Copy out the records verbatim, beginning at the line that contains "At what (x,y)" and stopping after the line that contains "This screenshot has height=740, width=740.".

Provided information:
*** Begin section ***

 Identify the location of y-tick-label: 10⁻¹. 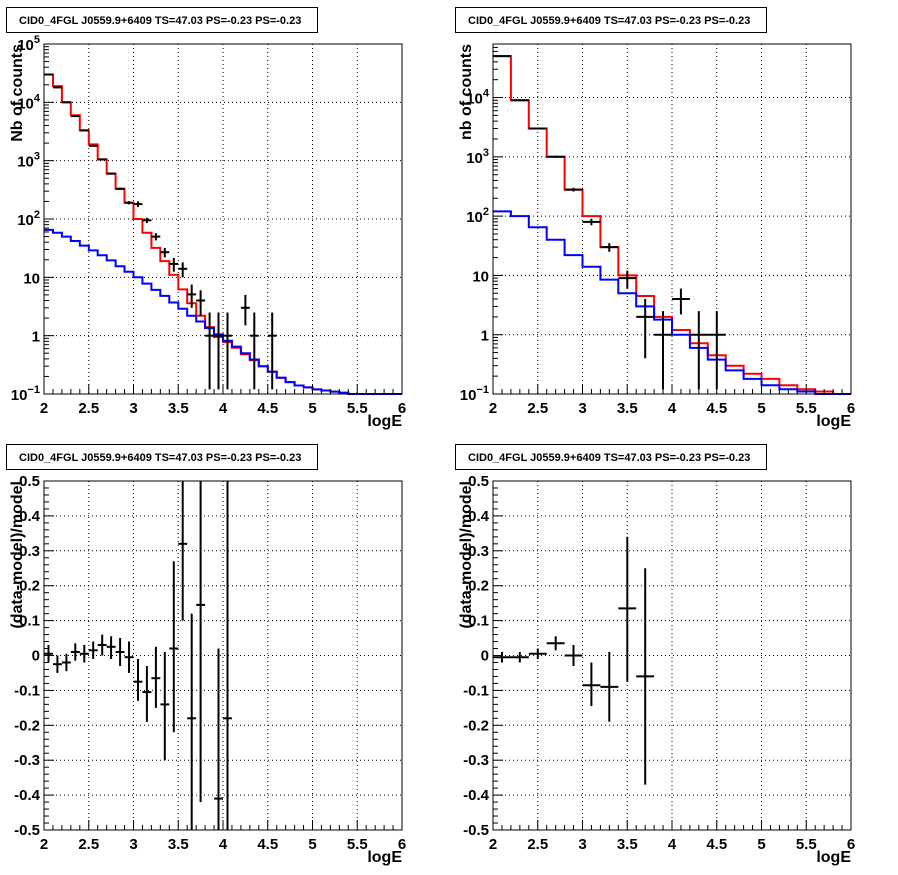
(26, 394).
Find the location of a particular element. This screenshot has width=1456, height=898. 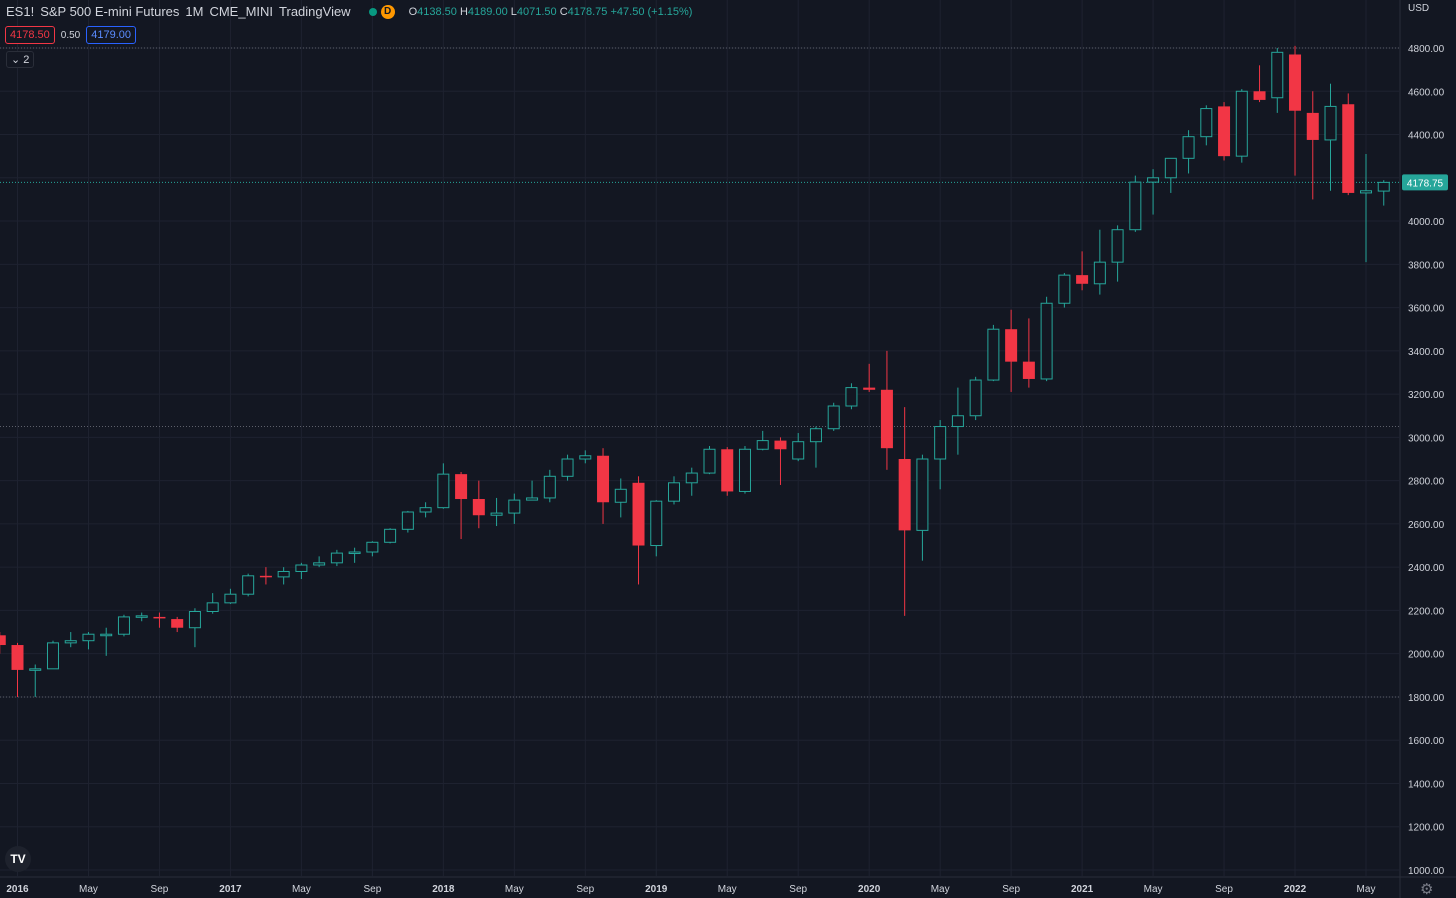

*** End section ***
*** Begin section ***

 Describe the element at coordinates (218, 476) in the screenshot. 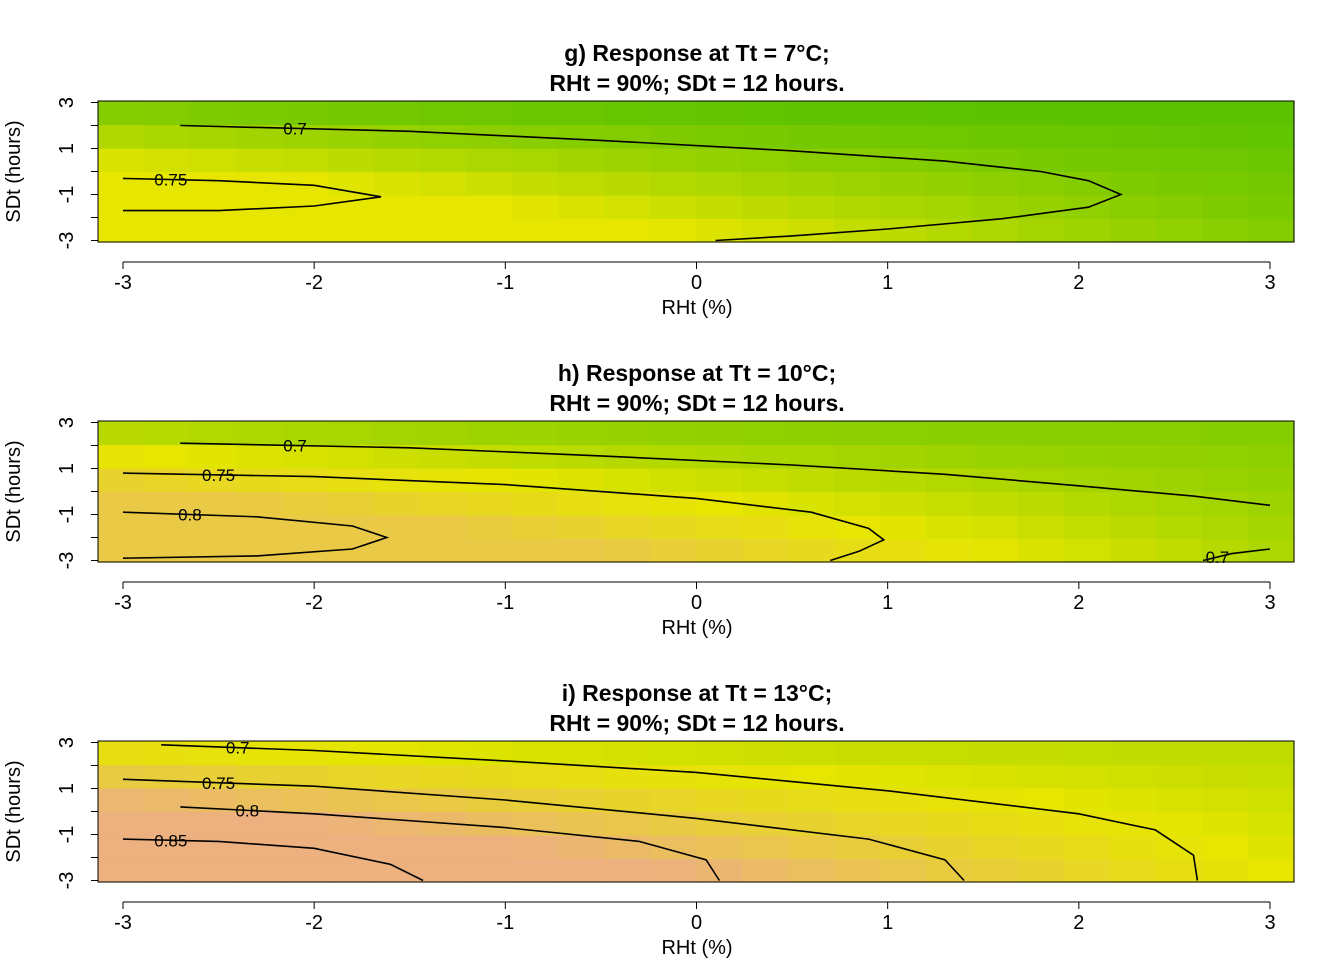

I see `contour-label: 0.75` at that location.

*** End section ***
*** Begin section ***

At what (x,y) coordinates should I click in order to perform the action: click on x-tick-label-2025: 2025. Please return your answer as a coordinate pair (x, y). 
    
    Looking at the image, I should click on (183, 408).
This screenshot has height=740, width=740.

*** End section ***

Task response:
At what (x,y) coordinates should I click in order to perform the action: click on x-tick-label-2025: 2025. Please return your answer as a coordinate pair (x, y). 
    
    Looking at the image, I should click on (183, 408).
This screenshot has height=740, width=740.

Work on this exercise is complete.